Мы уже почти дома, когда мой телефон сигнализирует о получении текстового сообщения. Оно с анонимного номера, и у меня мгновенно напрягаются мышцы шеи. Я останавливаюсь и отхожу с дороги, Ланни радостно пробегает мимо.

Открываю сообщение. Оно от Авессалома, и начинается с условной текстовой подписи – стилизованной буквы «А», первой буквы его псевдонима. Дальше идет:

Вы где-то поблизости от Миссулы?

Он никогда не спрашивает, где я нахожусь, а я не говорю этого. Я набираю в ответ:

Зачем?

Кто-то опубликовал кое-что. Похоже, они всё поняли не так. Попытаюсь сбить их со следа. Любому, кто стал их целью, будет плохо. Увид. Å.

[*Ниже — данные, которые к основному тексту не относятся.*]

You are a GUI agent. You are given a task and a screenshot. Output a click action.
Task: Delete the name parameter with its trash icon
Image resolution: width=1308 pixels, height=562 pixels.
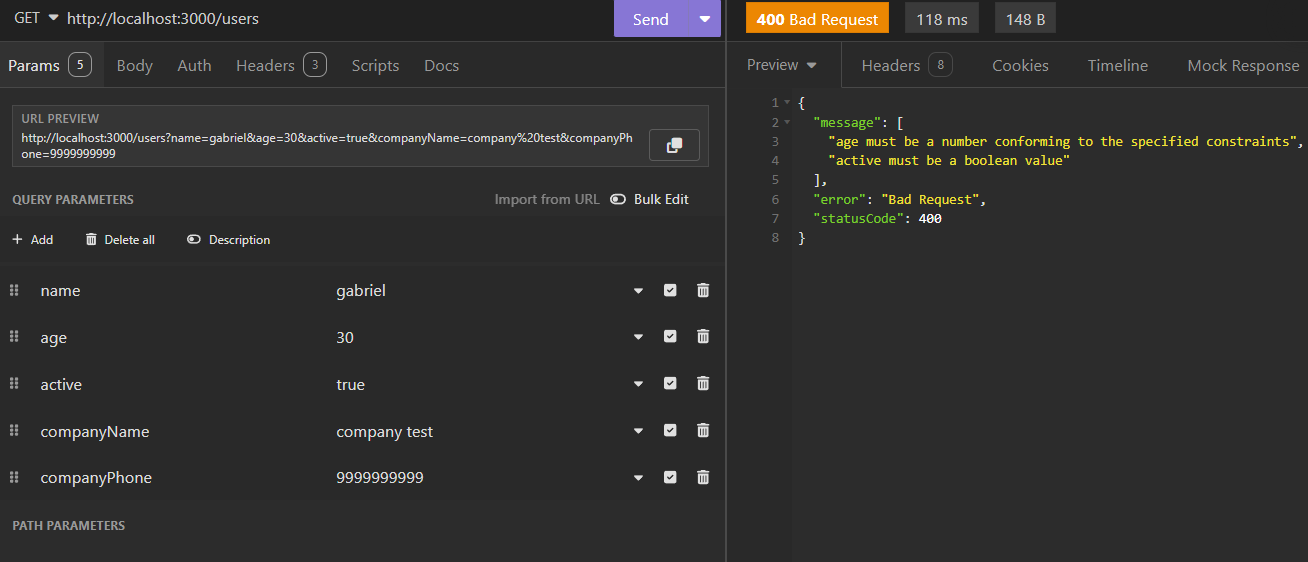703,290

Это стандартная форма прощания, которую использует Авессалом, и можно быть уверенной, что больше сигналов не последует. Я полагаю, он использует сменные телефоны, так же, как и я: его номер меняется каждый месяц, как по часам, и его сообщения всегда приходят с незнакомых номеров, хотя подпись-символ остается неизменным. Я не могу позволить себе так часто менять телефон, поэтому мой номер остается неизменным полгода подряд, а телефоны детей – по году. Маленький островок стабильности в нестабильном мире.

Однако если кто-то выйдет на мой след, я избавлюсь от всего: от телефонных номеров, адресов электронной почты, учетных записей и так далее. Если преследователи подбираются к нам достаточно близко, Авессалом сообщает мне об этом, мы собираем вещи и уезжаем. За последние несколько лет это стало рутинной процедурой. Да, хреново, но мы привыкли к этому.